Le 30 juin, le discours de Baudouin, pourtant retravaillé par le cabinet du Premier ministre Gaston Eyskens qui le juge trop paternaliste, suscite la colère de Lumumba. « C’est Jacques Pirenne, le secrétaire du roi Léopold III qui est l’auteur de ce discours », explique Vincent Dujardin qui ajoute que « c’est assurément l’un des discours les moins inspirés, pour ne pas dire le plus mauvais, de son règne.
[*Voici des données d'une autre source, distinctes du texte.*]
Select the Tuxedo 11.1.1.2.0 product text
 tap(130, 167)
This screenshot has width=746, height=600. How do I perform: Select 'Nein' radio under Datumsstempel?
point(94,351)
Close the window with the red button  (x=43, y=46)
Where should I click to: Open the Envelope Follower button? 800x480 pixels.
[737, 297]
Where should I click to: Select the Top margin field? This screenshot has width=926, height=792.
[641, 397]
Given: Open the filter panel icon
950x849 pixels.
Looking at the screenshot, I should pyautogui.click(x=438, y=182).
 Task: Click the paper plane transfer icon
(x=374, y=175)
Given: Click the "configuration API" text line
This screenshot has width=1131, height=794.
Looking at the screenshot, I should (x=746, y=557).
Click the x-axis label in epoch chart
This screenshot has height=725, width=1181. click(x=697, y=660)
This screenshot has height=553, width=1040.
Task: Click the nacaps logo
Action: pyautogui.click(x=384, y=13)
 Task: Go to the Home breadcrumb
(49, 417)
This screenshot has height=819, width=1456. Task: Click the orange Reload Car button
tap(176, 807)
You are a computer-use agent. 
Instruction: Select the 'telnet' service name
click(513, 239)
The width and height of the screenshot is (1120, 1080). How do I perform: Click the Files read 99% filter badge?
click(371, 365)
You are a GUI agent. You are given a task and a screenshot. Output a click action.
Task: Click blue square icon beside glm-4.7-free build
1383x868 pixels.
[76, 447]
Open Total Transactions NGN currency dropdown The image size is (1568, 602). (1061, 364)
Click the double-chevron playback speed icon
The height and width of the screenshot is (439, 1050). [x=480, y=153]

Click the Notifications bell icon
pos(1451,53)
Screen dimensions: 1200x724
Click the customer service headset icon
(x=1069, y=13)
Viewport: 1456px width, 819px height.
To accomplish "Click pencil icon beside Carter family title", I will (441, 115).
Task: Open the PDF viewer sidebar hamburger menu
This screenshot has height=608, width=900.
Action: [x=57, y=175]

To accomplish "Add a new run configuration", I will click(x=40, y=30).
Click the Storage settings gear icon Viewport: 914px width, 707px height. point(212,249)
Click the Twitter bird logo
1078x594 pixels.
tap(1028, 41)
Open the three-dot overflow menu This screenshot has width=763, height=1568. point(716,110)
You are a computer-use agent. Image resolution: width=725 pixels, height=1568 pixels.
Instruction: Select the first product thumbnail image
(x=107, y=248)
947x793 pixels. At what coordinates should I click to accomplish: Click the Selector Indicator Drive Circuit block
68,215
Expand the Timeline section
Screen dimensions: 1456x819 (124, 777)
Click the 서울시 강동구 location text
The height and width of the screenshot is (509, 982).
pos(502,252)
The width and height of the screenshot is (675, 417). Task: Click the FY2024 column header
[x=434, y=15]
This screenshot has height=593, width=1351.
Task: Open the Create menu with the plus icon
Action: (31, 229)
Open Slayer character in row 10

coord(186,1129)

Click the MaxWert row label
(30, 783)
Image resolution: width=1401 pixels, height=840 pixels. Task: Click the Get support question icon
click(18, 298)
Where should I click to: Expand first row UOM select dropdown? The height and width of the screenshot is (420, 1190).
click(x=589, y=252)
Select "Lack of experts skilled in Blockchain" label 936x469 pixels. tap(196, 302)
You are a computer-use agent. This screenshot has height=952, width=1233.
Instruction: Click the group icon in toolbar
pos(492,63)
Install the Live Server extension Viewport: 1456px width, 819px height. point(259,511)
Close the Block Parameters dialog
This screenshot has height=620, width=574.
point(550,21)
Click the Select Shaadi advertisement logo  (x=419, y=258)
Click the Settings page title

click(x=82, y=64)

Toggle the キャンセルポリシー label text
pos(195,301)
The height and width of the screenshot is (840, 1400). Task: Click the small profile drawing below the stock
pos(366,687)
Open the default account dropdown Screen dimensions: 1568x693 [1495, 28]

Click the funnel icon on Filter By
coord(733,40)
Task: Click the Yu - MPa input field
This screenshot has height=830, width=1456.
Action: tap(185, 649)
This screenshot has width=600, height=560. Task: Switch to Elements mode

Ce sera d’ailleurs la dernière fois qu’il cite le nom de Léopold II au Congo« .
Face à cette sortie, Patrice Lumumba se fendra d’une réponse cinglante contre les dérives, les excès, de la colonisation belge.
La mort de Lumumba
Après ces discours, la fracture est immense entre Bruxelles et Léopoldville.
Face à l’instabilité, aux violences, aux velléités de sécessions, le jeune pays et son pouvoir tanguent. La province du Katanga, éternel coffre-fort de ce géant d’Afrique centrale, fait sécession. Laeken est sensible à l’indépendance katangaise. Le gouvernement belge, lui, est divisé sur cette question.
Baudouin, follement amoureux de Fabiola, a d’abord été éconduit par la future Reine
Sur le terrain, les tensions montent. Le 14 septembre 1960 « Mobutu neutralise le gouvernement Lumumba », écrit Vincent Dujardin qui ajoute : « La réaction du roi Baudouin à la destitution de Lumumba, fait politique majeur, n’est pas connue. Il faut dire qu’à ce moment il prépare surtout l’annonce de ses fiançailles au pays. »
La Lettre à Tshombe
En 2001, 40 ans après les faits, une commission parlementaire belge va enquêter sur l’assassinat de Patrice Lumumba. Elle produira un rapport de près de 1 000 pages. « Un chef-d’œuvre de critique historique », écrit l’auteur qui poursuit pourtant en expliquant que « les archives du roi conduisent à revoir fondamentalement ces conclusions du rapport Lumumba ». Au centre de cette remise en cause, une missive royale qui répond à un courrier du 6 octobre 1960 de Moïse Tshombe, le meneur de la sécession katangaise. « Une association de quatre-vingts années comme celle qui a uni nos deux peuples crée des liens affectifs trop étroits pour qu’ils puissent être dissous par la politique d’un seul homme », dit le texte proposé le 25 octobre au Roi par le diplomate Robert Rothschild. Lumumba est évidemment ce « seul homme ».
Pour les membres de la commission parlementaire, la lettre royale qui répond à la missive du 6 octobre de Tshombe (dont ils ignoraient le contenu) peut être liée au courrier du 19 octobre du major Weber, conseiller militaire de Tshombe. Le militaire parle d’une rencontre entre Tshombe et Mobutu lors de laquelle l’élimination physique de Lumumba était clairement évoquée.
La consultation des archives royales permet à Vincent Dujardin de balayer cette lecture de la commission Lumumba.
Pour l’auteur, le roi Baudouin ne pouvait répondre à la lettre de Weber qui ne sera déposée au palais que le 26. En effet, le Roi a validé le texte de sa réponse à Tshombe le 25 octobre. Par ailleurs, ce courrier sera « contresigné par le Premier ministre et le ministre des Affaires étrangères », ce qui met à mal la thèse des parlementaires « d’un courrier envoyé à l’insu du gouvernement ».
Un faisceau d’éléments qui permet aujourd’hui à Vincent Dujardin d’écrire que les reproches qui avaient été formulés a l’égard du roi Baudouin par la Commission parlementaire n’ont pas lieu d’être, et que le roi Baudouin n’a donc joué aucun rôle dans l’assassinat de Patrice Lumumba.
Ces découvertes seront-elles suffisantes pour effacer ce que le cardinal Ambongo, archevêque de Kinshasa, avait qualifié de « tache noire » sur le rôle de Baudouin dans l’assassinat de Lumumba ? Une sortie signée en octobre 2024 quelques jours après que le pape François avait annoncé le début du processus de béatification du roi Baudouin.